It’s February and the month of Valentine’s Day and a very commercial time to express one’s love. Oh, the cliches and the candy and the ache. However, it is also a beautiful time to contemplate love and its role in our lives. There is an oft-expressed opinion that we overuse the word love in trivial, everyday moments, and yet do not fully express it in the heavier, more poignant times in life. I am not sure where I fall on that spectrum. As someone who is trying to grow in her writing, I think part of the challenge is that there are not many synonyms for love. Yes, there is affection, like, passion, but the four letter word really does the trick. Instead of worrying about using the word too much, or not respecting its deeper meanings, why not just embrace love in all its forms, from the every day to eternal?
Here are a few ways that I have appreciated love recently, from the mundane to the magnificent.
I loved a hot shower. I appreciated the clean water, the ritual, the metaphor of rebirth, and the heat on a cold morning.
I loved a really good cafe au lait from my favorite coffee shop and a special treat on the way to a packed day at work.
I loved a morning hiking with third graders and getting to share my love for the Rio Grande with those students.
I loved a haircut session with my favorite cosmetology student who is about to graduate. We chatted and caught up and I realized we have become good friends in her year of school. I love that we will keep in touch, even if sporadically.
I loved that an article of mine was recently published. I loved seeing my byline and the experience of a dream coming true, with the help of persistence and follow-through and vision.
I loved a new vintage purse that I purchased through a cool online vintage shop on Instagram.
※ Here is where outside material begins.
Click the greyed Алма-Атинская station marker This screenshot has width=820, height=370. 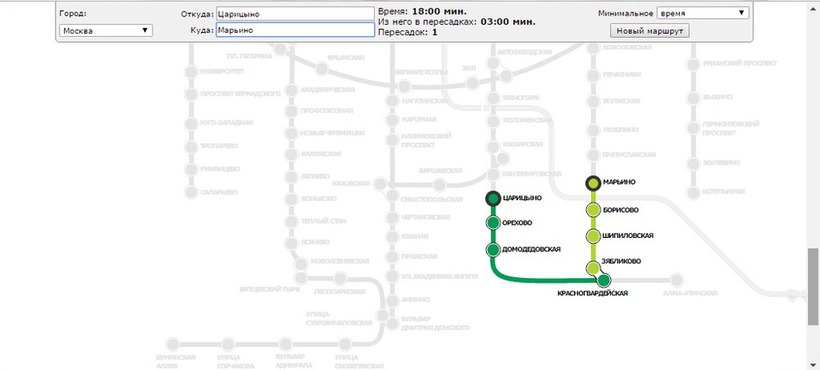click(x=677, y=280)
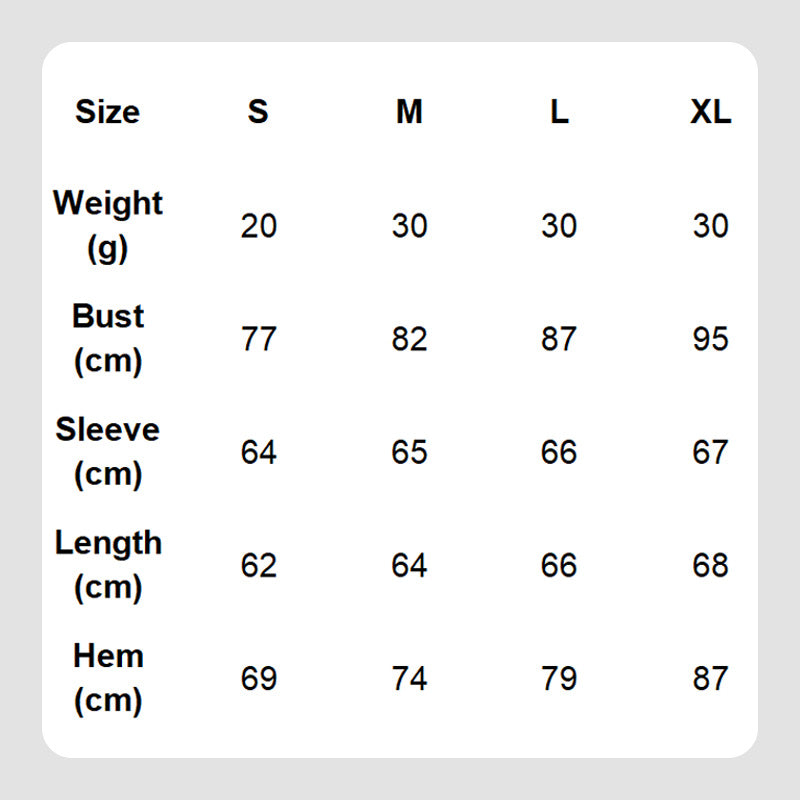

I loved the beauty and functionality and connecting with a new person who also loves fashion and style.
I loved hearing a new pop song on the radio. I sang, even though I didn’t know the words, and released tension in the midst of a fun, catchy tune.
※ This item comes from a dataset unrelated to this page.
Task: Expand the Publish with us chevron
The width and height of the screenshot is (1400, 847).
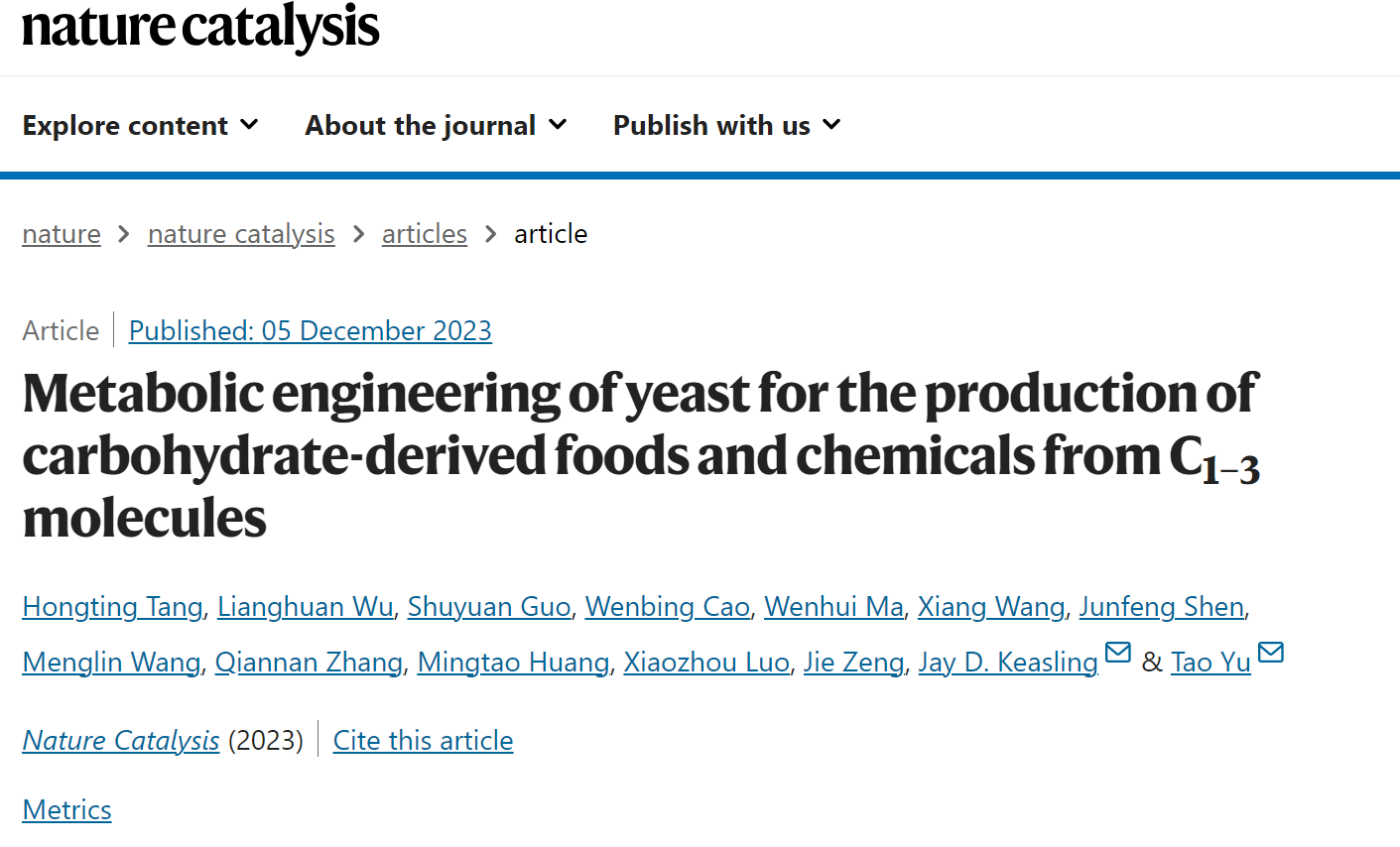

I loved a night looking at the moon and talking with a good friend. I loved the time to just be with someone who understands me well. I love this person deeply and I cherish this person’s love for me.
I loved a session getting some good advice. I realized that I was lucky to have this person to provide perspective, but also loved that I was open to the advice and ready to take steps on something that terrifies me.
I loved the full moon rising over the mountains. I don’t care how many times I see the moon, I love its beauty, its phases, its presence.
I loved a long and meandering conversation with my mother on the phone. We talked about everything and nothing, and I love her so.
I loved an hour on the floor with my two favorite dogs. They aren’t mine, but I know them well and love them so much. I loved the fur, the paws stepping on me, the heads resting on my lap, and time just being quiet.
I loved an hour cleaning and straightening my apartment. I love my home and its cozy feel, the plants, the art on the walls, my books, all of it.
I loved an evening making dinner for myself, the chopping, the cooking, the cleaning, and the beautiful sustenance of a good meal.
I loved a funny string of texts with my sisters. I love them and enjoy the giggles, even while we are a few hundred miles from each other.
I loved getting my act together and applying for a new opportunity. It felt good to be brave enough to try instead of procrastinating and making excuses.
I loved the resolution of a financial question. Even though it’s not quite what I hoped for, it feels good to take steps and keep going.
I loved a quiet morning and all that it included.
I loved finding love in all the ordinary moments and facing the extraordinary.